Could it just be sub-account or category inside your actual account (legal entity) ?
Kinda like Microsoft creating a folder in C:\Users\You\My Documents, or Chrome creating C:\Chrome\Downloads without your explicit permission. Creating a fraudulent folder in YOUR NAME without your express permission is fraud! They even encourage you to "put your documents in there". Maybe that folder is a legal entity? Maybe try harassing customer service so they'll delete it for you?
It could be any number of things. Me engaging in a guessing game with you as to what it might actually be would be pointless. The fact that Betterment hasn't informed you or the OP of what it
actually is, as a financial institution, would concern me greatly if I were doing business with them.
When Wells Fargo started acting like a mosquito, treating me like a food supply, I walked, and fast. That was over 10 years before their games publicly blew up in their face. Their customer service was very polite and friendly too; useless, but friendly and polite. I was on a first-name basis with just about all of them before I got fed up and left.
But the story doesn't end there. Years later I was my late uncle's executor for his estate. All of his assets and accounts were with Wells Fargo. I got the court order I needed to prove my role as executor, and I liquidated, transferred, paid off, and then closed all of my uncle's existing accounts (a complete list of which was provided to me by Wells Fargo).
In order to take over someone else's accounts, you need more than just a court order. You need to present an official death certificate (not a copy) that Wells Fargo keeps for their records. So Wells Fargo had all the certifications they needed to know that my uncle--their now ex-customer--is dead.
Acting as executor, at the post office I changed my uncle's mailing address to my own. About 14 months later I got a statement for an account my uncle never had,
but mailed to my actual address, not to my uncle's old address, and in my uncle's name, with a balance due for an annual fee.
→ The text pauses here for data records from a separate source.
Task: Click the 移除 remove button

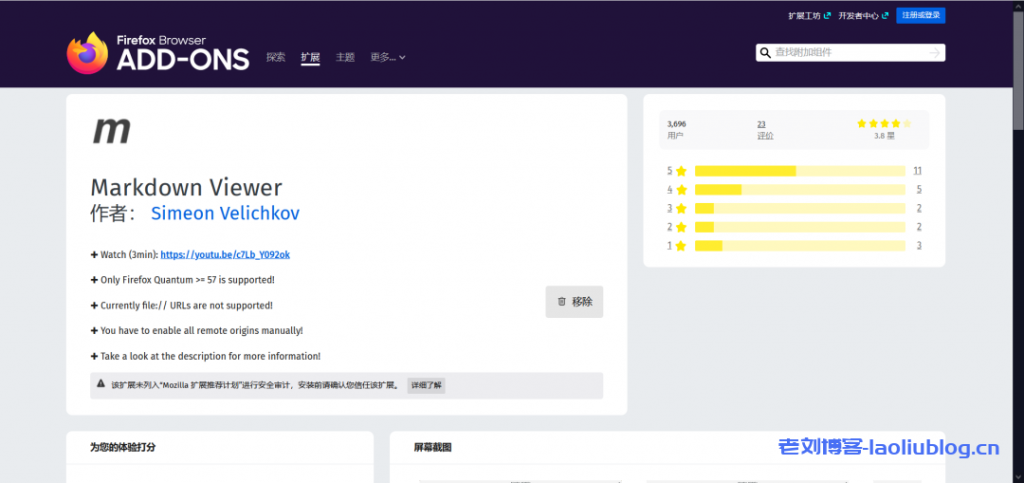Action: point(574,301)
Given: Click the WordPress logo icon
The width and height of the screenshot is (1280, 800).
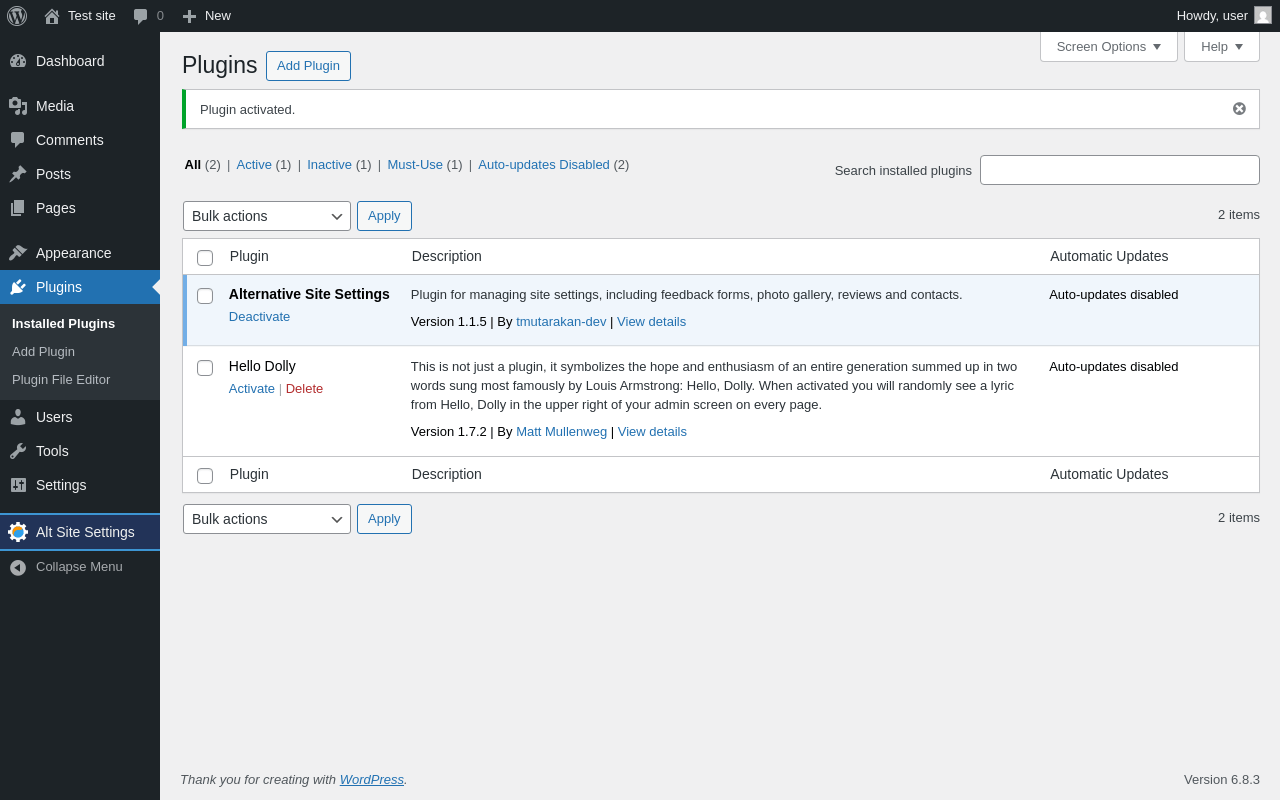Looking at the screenshot, I should pyautogui.click(x=17, y=16).
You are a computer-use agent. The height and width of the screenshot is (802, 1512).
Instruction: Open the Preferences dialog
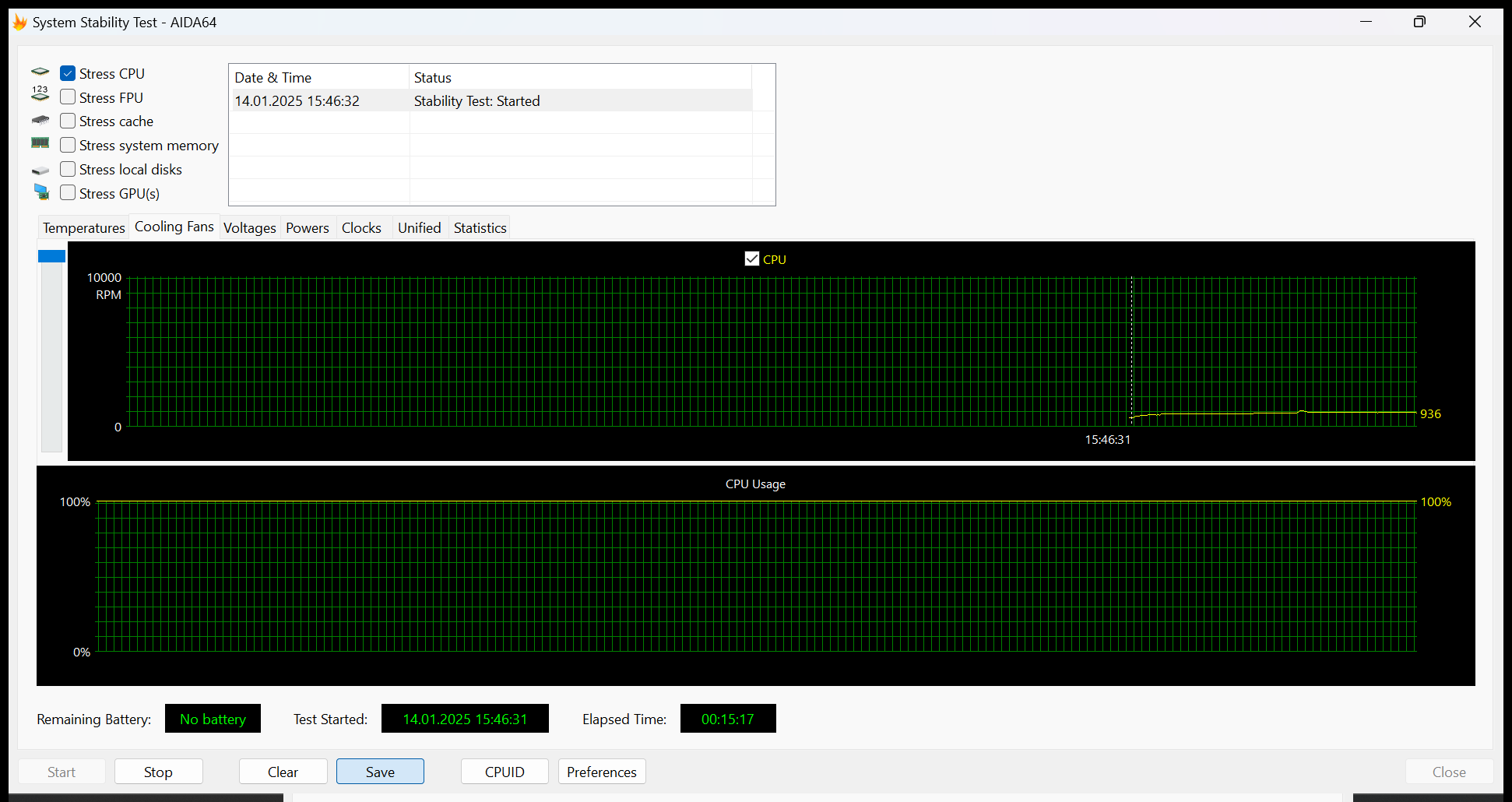tap(602, 772)
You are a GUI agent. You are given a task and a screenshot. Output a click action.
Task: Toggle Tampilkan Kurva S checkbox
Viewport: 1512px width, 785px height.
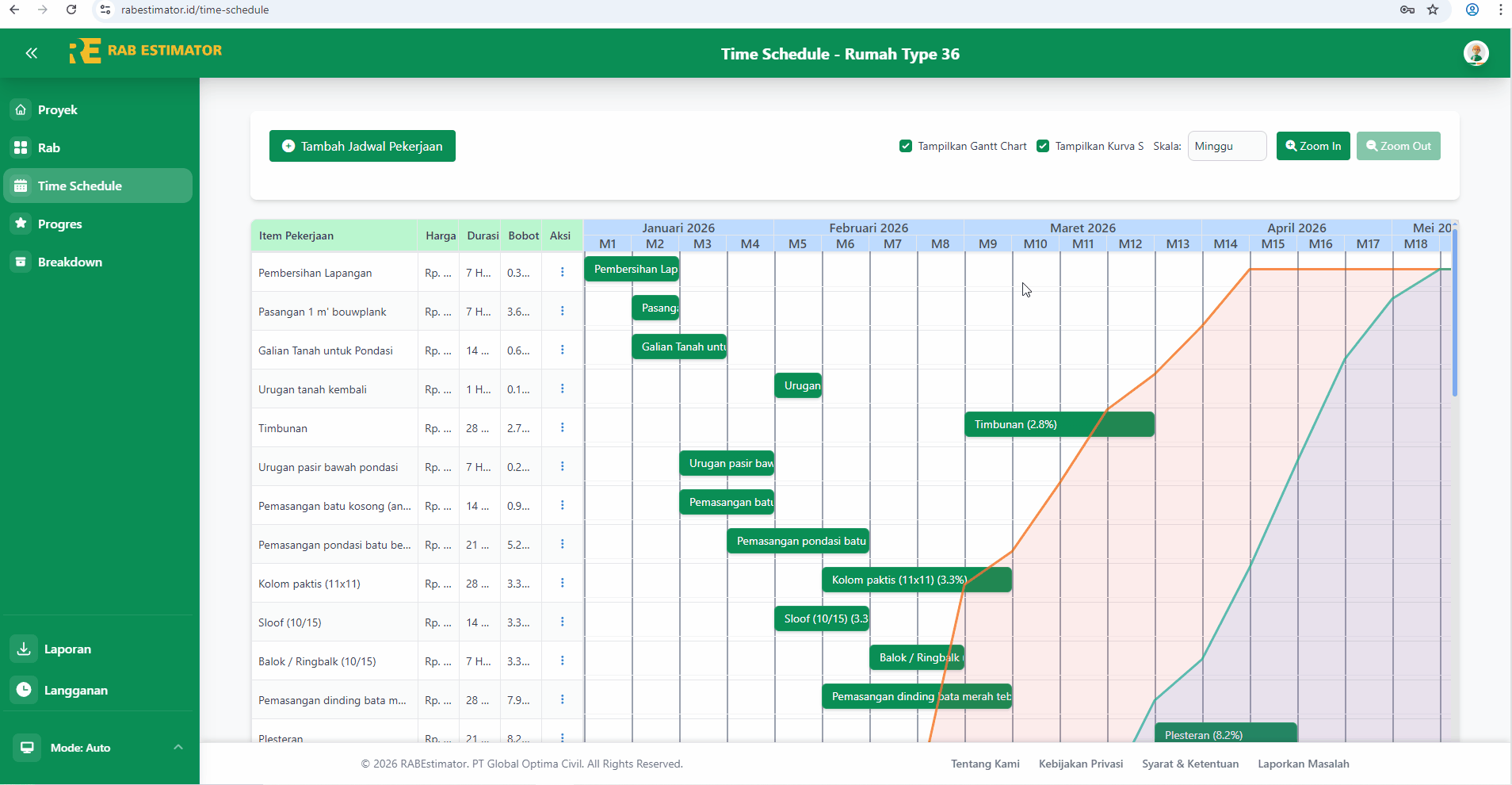click(x=1043, y=146)
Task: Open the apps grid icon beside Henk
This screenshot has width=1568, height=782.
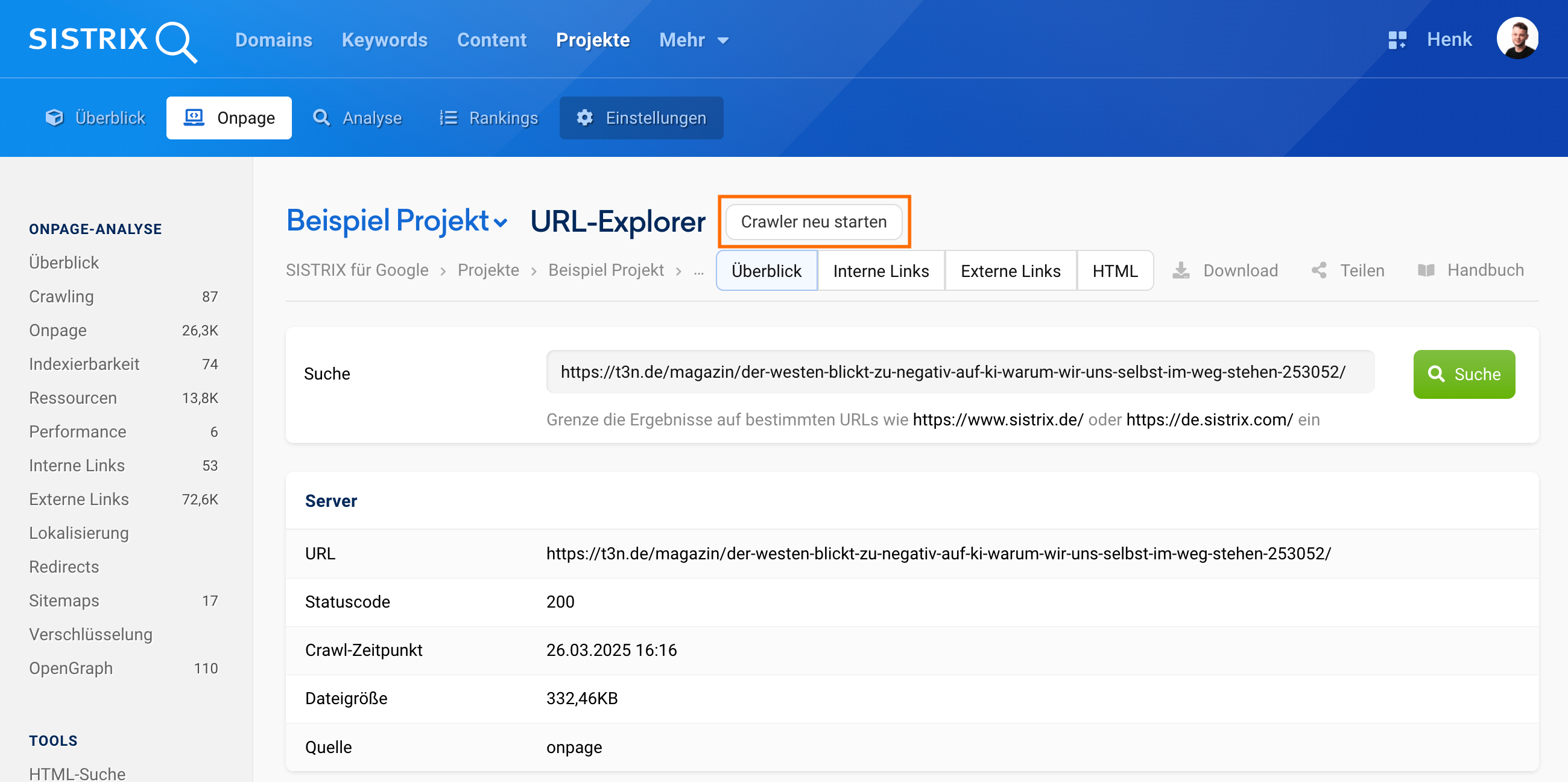Action: coord(1397,40)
And this was 6 months after the congressional hearings. In California (where I live), an executor is personally responsible for settling all debts (including all taxes due in or before the terminal year) of the deceased, which can be covered by the deceased person's estate,
before paying the beneficiaries of the estate.Wells Fargo offers probate services, so someone there knows the California law. I had already paid out the estate to all the beneficiaries. Someone at Wells Fargo merged an executor's personal information with a deceased person's information, and created a new fee-bearing account with it. So here is Wells Fargo trying to rip me off again, even after I fired them so many years ago, and even after they got caught.
The fake account was eventually closed by Wells Fargo, several months later, with a somewhat obtuse apology for
"inconveniencing" me (actually addressed to my late uncle, though, not to me). I figure that was probably right around the time they decided to pretend to clean up their act.
The
"benefit of the doubt" has to be earned. Giving it away on a lark or a hunch is just asking for trouble.